Management Best Practices

For FY2024, the Centers for Medicare & Medicaid Services (CMS) has requested $937 million for Health Care Fraud and Abuse Control (HCFAC) funding across its agencies. Of those requested funds, $238 million is earmarked for Recovery Audit Contractor (RAC) audits, a 14% increase from the FY 2023 approved budget. 

The burden on hospitals and health systems is growing in tandem with CMS’s escalating audit efforts. This burden partly lands on the shoulders of health information management (HIM) professionals.  

Today’s HIM departments play an integral role in the audit process. They have moved beyond traditional tasks related to medical coding and data analysis to become the point people for compiling documentation in response to external audit requests. Given the increased CMS funding request, it should be all-hands-on-deck for the next fiscal year to respond to documentation demands. 

Here are five ways that HIM staff can help hospitals and health systems respond effectively to audits. 

1. Understand the role HIM plays in auditing functions. 

As the number and complexity of audits grows, HIM staff have moved to the forefront of the process, bearing much of the responsibility for compiling claims and supporting documentation for audits. The clock starts ticking when a records request is received, which places HIM teams under intense pressure. Executives must understand the importance of HIM to external audits, making sure that sufficient and sufficiently trained staff are available to compile the relevant documentation. 

2. Create uniform processes for external audit requests. 

Ad hoc or haphazard responses to documentation requests won’t provide hospitals and health systems with the breadth and depth of materials they need to defend themselves against an audit. Many cases get appealed after the initial decision, so funds could be tied up for years awaiting a final decision – money many hospitals can’t spare with operating margins in the low single digits. Getting a handle on external audit requests starts with creating uniform response processes. What agency or payer is requesting the audit? How many days remain to respond? Where do health information management staff need to look to find the relevant records? Who else should review these records? 

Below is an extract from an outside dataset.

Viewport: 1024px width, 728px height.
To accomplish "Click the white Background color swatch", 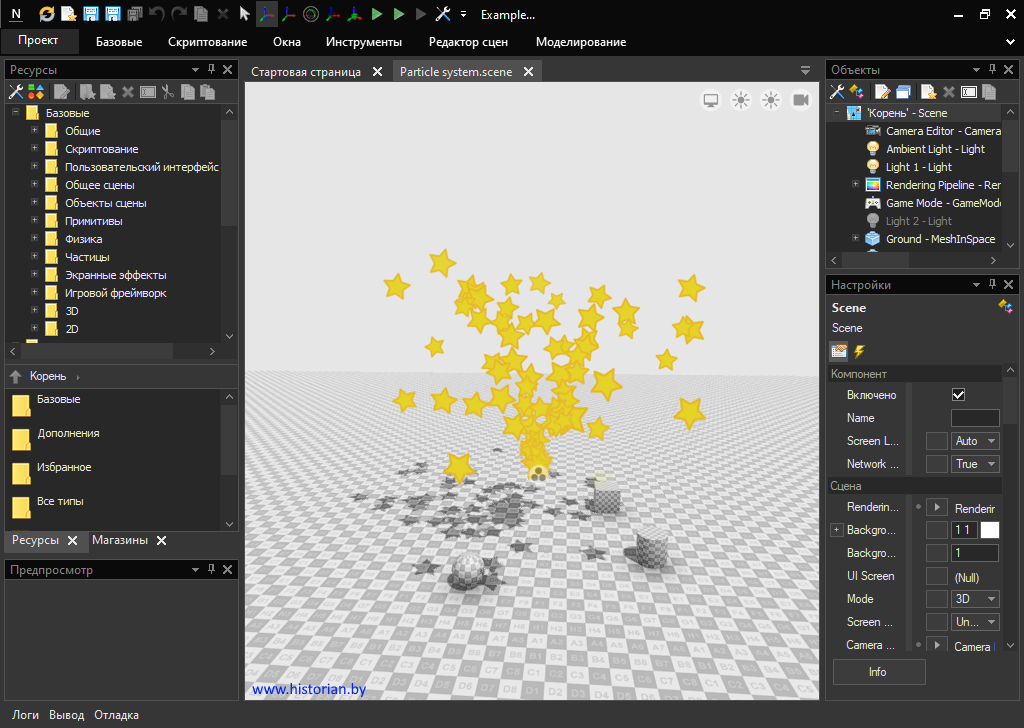I will point(990,530).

3. Adopt a central repository for auditing functions. 

Regardless of whether an audit is in response to an external request or is being conducted to monitor internal processes, a central audit management tool can bring consistency to the processes. An audit file likely contains a demand letter, determination letters, patient records, claims information, appeals documentation, and more. Imagine electronic (or physical) file folders residing on multiple computers that may or may not be connected versus on a single platform specifically designed for compiling audit materials, tracking audit progress, and submitting results to the requesting department or agency. Which makes the most sense? 

4. Develop consistent workflows to boost staff efficiency. 

HIM teams already handle most release of information (ROI) requests, so it’s logical that they should be central to the data compilation for audit requests. Developing efficient processes can reduce the amount of time needed to compile records, leaving more time for the actual audit. The ability to preconfigure audit-related tasks takes much of the guesswork out of such issues as who should be involved, which documents should be compiled, who the point person is, deadlines, and more. Audit staff must also be able to track work-in-progress and past-due items to give each task within each audit request the attention it deserves. 

5. Gain transparency into requests using AI (Artificial Intelligence) tools. 

CMS and private payers are leveraging more artificial intelligence (AI) and machine learning (ML) tools to uncover anomalous trends that can trigger an audit request. Hospitals and health systems can use similar tools to gain insight into the exact nature of each request. Using AI/ML-enabled tools, audit staff can convert request letters into electronic formats that can then be parsed to extract relevant keywords and attributes needed to streamline record searches, thereby reducing much of the manual work needed to compile records while also reducing the potential for error.  

No letup seen in number of audit requests 

In FY 2020, RAC audits identified nearly $266 million in overpayments and successfully recovered 83% of those funds. Based on that success, CMS has been increasing its efforts to audit providers; detect and prevent fraud, waste, and abuse; modernize auditing tools through increased use of AI/ML; and improve detection of emerging fraud. 

Health information management employees are on the front line of these requests, and they need the appropriate tools and workflows to adequately process them. Hospital and health system executives must ensure that these tools are in place to create robust processes around external audit requests to adequately respond to and safeguard legitimate revenue.